Eh bien! dis-moi, qu'a-t-il donc d'effrayant?..



III

La rue des Fossés-Saint-Victor

Maurice, en se trouvant seul avec la jeune femme, fut un instant embarrassé. La crainte d'être dupe, l'attrait de cette merveilleuse beauté, un vague remords qui égratignait sa conscience pure de républicain exalté, le retinrent au moment où il allait donner son bras à la jeune femme.



– Où allez-vous, citoyenne? lui dit-il.



– Hélas! monsieur, bien loin, lui répondit-elle.



– Mais enfin…



– Du côté du Jardin des Plantes.



– C'est bien; allons.



– Ah! mon Dieu! monsieur, dit l'inconnue, je vois bien que je vous gêne; mais sans le malheur qui m'est arrivé, et si je croyais ne courir qu'un danger ordinaire, croyez bien que je n'abuserais pas ainsi de votre générosité.

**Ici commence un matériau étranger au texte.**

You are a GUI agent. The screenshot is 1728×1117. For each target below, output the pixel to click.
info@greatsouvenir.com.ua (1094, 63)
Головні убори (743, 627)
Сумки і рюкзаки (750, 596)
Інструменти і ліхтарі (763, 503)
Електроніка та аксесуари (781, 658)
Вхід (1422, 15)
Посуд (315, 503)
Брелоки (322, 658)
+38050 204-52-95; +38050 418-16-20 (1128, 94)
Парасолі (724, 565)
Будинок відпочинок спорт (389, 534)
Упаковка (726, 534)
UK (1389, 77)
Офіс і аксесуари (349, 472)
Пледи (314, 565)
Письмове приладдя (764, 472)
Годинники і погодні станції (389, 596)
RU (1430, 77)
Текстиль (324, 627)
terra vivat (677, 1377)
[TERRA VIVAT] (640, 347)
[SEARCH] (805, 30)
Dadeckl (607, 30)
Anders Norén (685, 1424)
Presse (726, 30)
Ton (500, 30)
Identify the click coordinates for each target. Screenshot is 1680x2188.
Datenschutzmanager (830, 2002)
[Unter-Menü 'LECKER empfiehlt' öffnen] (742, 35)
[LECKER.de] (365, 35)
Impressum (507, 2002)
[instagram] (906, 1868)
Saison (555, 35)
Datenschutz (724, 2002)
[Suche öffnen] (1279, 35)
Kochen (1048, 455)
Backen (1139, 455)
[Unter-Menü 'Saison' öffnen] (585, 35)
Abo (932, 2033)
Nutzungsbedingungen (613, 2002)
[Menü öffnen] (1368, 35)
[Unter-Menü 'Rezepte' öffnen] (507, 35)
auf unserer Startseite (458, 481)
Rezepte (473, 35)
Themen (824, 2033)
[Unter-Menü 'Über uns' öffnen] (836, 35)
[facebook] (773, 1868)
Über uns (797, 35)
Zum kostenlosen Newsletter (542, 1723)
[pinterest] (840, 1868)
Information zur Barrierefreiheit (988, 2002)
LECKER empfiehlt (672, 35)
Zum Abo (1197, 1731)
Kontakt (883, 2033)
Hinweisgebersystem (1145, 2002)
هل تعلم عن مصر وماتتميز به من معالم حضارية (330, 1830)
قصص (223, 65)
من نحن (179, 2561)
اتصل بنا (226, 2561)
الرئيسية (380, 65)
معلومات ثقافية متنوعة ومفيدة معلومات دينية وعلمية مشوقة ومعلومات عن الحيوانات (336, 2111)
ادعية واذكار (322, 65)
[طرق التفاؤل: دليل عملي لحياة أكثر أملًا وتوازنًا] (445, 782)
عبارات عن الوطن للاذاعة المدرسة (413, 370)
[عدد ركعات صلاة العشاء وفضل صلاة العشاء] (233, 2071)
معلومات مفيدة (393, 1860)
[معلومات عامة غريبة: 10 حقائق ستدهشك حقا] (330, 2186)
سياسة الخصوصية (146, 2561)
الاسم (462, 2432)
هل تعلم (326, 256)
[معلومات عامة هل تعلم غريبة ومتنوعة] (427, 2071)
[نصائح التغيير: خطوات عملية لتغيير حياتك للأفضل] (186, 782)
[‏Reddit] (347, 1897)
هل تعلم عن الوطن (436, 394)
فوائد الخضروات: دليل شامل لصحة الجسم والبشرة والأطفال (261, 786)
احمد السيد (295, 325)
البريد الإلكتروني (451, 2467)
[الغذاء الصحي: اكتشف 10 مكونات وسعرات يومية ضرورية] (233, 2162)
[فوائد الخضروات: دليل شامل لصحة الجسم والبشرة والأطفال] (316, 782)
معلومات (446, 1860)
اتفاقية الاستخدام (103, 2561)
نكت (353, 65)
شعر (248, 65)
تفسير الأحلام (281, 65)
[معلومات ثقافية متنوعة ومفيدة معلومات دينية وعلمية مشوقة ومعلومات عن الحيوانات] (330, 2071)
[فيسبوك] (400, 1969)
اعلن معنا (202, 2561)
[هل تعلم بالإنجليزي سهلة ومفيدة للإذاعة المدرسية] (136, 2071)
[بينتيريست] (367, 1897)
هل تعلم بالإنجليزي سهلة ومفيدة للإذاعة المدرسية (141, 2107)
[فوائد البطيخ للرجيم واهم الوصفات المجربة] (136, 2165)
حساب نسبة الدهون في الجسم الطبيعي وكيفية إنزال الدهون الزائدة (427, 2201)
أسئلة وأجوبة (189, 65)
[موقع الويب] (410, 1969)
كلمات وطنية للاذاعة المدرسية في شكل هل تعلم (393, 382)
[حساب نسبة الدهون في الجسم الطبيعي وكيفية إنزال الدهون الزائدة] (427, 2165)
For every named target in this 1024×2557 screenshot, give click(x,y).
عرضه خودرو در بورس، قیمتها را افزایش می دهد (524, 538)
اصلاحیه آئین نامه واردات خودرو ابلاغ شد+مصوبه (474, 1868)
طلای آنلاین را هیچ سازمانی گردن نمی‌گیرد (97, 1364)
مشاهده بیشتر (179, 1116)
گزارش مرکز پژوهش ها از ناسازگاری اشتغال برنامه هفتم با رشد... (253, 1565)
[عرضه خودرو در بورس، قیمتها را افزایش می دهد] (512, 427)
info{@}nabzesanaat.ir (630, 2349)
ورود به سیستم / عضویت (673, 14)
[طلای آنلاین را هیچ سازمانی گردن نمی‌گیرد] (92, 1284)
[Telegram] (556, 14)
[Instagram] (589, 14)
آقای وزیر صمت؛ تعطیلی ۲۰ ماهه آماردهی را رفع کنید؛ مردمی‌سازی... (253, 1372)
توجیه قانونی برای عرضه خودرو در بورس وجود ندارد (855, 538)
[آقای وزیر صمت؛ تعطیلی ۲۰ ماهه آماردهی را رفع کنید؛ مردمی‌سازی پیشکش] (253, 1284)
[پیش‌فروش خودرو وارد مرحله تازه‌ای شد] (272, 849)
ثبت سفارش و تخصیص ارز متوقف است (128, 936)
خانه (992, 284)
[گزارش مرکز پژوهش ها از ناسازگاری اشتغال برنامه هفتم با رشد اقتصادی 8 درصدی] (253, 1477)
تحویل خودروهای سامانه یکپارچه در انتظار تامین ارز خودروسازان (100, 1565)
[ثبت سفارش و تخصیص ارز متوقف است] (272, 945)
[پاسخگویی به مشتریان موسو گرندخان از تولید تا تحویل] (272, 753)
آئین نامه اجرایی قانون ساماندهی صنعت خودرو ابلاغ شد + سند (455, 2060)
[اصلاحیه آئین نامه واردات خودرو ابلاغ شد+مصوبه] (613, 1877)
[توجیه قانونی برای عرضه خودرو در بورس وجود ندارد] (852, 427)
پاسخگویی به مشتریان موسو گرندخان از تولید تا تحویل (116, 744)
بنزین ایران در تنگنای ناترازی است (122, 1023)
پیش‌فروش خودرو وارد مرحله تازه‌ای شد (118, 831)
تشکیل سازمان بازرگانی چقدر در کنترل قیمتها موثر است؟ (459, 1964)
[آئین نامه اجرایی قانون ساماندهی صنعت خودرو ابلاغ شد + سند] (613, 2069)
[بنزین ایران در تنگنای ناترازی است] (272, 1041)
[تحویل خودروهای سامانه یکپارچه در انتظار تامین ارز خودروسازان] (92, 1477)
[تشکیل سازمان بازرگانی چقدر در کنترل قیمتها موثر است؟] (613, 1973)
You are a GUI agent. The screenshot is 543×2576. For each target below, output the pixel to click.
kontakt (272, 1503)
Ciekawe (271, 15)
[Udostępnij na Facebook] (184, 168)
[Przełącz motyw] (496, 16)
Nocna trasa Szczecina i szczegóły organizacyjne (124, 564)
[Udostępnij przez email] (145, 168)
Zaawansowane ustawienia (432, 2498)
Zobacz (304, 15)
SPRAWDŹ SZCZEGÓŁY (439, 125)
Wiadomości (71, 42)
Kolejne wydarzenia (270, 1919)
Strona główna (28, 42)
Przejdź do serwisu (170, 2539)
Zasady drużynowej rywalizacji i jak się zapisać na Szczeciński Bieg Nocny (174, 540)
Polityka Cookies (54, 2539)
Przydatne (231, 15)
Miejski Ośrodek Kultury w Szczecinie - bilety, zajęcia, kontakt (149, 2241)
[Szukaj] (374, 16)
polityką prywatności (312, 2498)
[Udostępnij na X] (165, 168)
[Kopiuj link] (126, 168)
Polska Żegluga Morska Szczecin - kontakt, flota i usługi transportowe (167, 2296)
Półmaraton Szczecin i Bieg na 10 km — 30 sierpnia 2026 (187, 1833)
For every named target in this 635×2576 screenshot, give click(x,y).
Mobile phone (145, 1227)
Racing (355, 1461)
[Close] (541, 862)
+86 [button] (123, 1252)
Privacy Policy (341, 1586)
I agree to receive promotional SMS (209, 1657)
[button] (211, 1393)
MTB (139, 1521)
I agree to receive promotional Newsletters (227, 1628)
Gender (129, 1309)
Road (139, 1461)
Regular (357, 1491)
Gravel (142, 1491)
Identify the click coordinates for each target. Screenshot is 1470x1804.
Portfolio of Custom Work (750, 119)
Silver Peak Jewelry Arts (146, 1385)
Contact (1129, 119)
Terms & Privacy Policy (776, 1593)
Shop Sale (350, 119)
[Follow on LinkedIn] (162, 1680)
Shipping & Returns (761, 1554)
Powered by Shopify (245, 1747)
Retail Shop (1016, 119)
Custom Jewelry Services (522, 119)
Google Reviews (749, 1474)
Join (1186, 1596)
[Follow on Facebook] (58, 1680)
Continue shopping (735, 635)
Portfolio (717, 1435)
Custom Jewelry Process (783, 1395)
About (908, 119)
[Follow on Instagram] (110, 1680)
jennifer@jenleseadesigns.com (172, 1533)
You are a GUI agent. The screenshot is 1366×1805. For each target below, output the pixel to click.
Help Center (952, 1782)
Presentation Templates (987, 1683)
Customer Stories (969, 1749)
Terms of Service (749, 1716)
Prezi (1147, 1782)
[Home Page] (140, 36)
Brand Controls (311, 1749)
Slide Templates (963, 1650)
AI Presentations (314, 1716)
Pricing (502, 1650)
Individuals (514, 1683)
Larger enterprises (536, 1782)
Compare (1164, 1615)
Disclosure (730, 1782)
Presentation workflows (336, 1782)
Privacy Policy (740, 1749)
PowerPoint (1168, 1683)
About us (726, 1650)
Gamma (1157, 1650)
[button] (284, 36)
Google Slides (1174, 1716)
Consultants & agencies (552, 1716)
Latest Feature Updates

– Mais enfin, madame, dit Maurice, qui, dans le tête-à-tête, oubliait le langage imposé par le vocabulaire de la République et en revenait à son langage d'homme, comment se fait-il, en conscience, que vous soyez à cette heure dans les rues de Paris? Voyez si, excepté nous, il s'y trouve une seule personne.



– Monsieur, je vous l'ai dit; j'avais été faire une visite au faubourg du Roule. Partie à midi sans rien savoir de ce qui se passe, je revenais sans en rien savoir encore: tout mon temps s'est écoulé dans une maison un peu retirée.



– Oui, murmura Maurice, dans quelque maison de ci-devant, dans quelque repaire d'aristocrate. Avouez, citoyenne, que, tout en me demandant tout haut mon appui, vous riez tout bas de ce que je vous le donne.



– Moi! s'écria-t-elle, et comment cela?



– Sans doute; vous voyez un républicain vous servir de guide. Eh bien, ce républicain trahit sa cause, voilà tout.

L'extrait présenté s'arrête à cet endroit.